Avaya ships software add-ons for Aura

Avaya Inc. this week announced two software add-ons for its Aura product, designed to help organizations place outbound calls using more than one calling system.

 

Avaya Notification Solution, unveiled at VoiceCon in San Francisco, is available now and can be programmed to send out urgent alerts to a list of people by voice or e-mail. If recipients cannot be reached, then ANS could reach them by another means, such as short messaging service (SMS) to a cell phone.

 

“Calling people and hitting answering machines isn’t good enough anymore,” said Tracy Fleming, Markham, Ont.-based Aura practice lead for Avaya Canada.

 

“As we get into things like H1N1 (swine flu virus), that’s a perfect use case.
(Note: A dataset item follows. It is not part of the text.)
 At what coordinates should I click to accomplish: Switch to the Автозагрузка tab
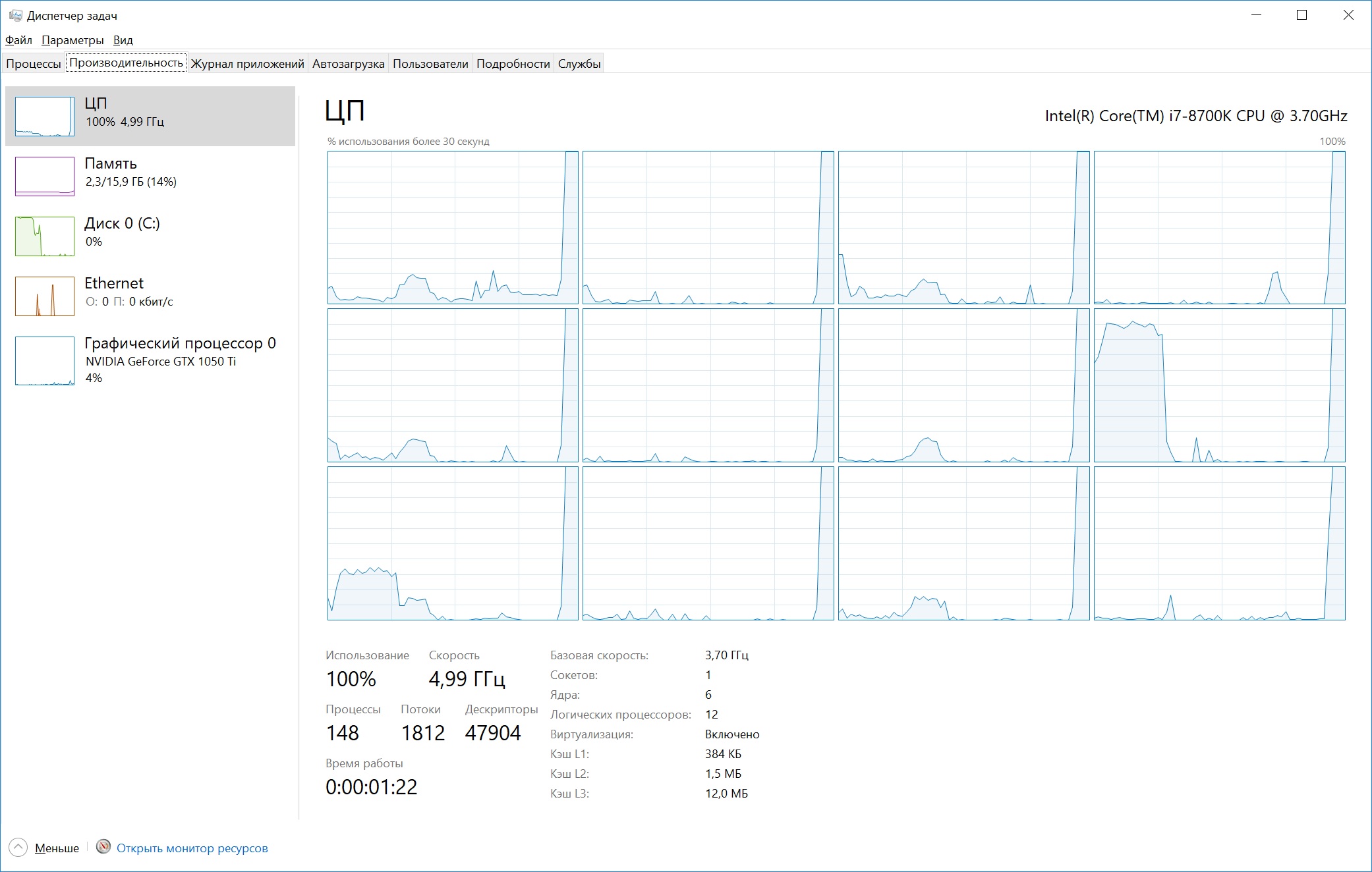click(x=348, y=63)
Other use cases that you’ll see are snow days in schools.”

 

Basking Ridge, N.J.-based Avaya announced Aura, a product that includes a Linux server loaded with Avaya’s Session Manager and Communications Server software, in last March.

 

Avaya has been touting Aura’s interoperability because it uses the Session Initiation Protocol (SIP) signaling standard, and is designed to let companies connect private branch exchanges (PBXs) from different manufacturers, such as Cisco Systems Inc., Mitel Networks Corp. and Nortel Networks Corp.

 

Aura’s release was “timely,” given Avaya’s agreement to acquire the enterprise assets of Toronto-based Nortel, which has been operating under bankruptcy protection since January, Fleming said.

 

“It wasn’t really planned that way,” Fleming added. “Aura was in the works before, for two years.”

 

Although ANS does not provide notification services that were technically impossible in the past, Fleming said, it was expensive to implement in multi-vendor networks because of the programming and integration required.

 

“The whole premise behind Aura is a model that is predicated on SIP and creates a normalization layer so we can connect our PBXs and third party PBX to this normalized application layer,” he said.

 

The ANS announcement is significant, said Jayanth Angl, lead analyst at Info-Tech Research Group of London, Ont., because companies are looking for emergency notification capability in their business continuity plans.

 

“This is a good example of Avaya providing this within its own architecture,” Angl said. “They have addressed key considerations: being able to alert via multiple modes of communications, not just phone but e-mail, SMS and making sure there’s not just one path you rely on when trying to notify your constituents.”

 

Fleming said Avaya has seen interest from Canadian companies in Aura, and is in the “final stages” of selling product to 30 customers.

 

Aura has three versions: standard, branch and enterprise. In addition to Communications Manager, Auroa has Avaya’s Presence Services software, which is designed to help users figure out the best way to contact colleagues based on their availability at a given time.

 

“The release of Aura was a significant move for Avaya and pretty well received,” Angl said. “Avaya and Cisco are still really the leaders in North America and it remains to be seen once the Nortel acquisition finalizes, if it completes as planned, Avaya will perhaps be a market share leader in this space.”

 

Avaya plans to let customers use their own hardware for Aura in the future, meaning Avaya would sell the software and the user would buy the server on their own. But for the time being, Avaya supplies a Linux server it has tested in order to reduce support costs, Fleming said.

 

In addition to ANS, Avaya also released Proactive Outreach for Financial Services, a software module for Aura designed to let banks place calls to mortgage customers. Using voice automation, the outbound call software is designed to help banks figure out whether customers are eligible to have the terms of their mortgages modified and to update them on the status of their applications. The software was available before this week, but was designed for loan collections rather than tailored for mortgage customers.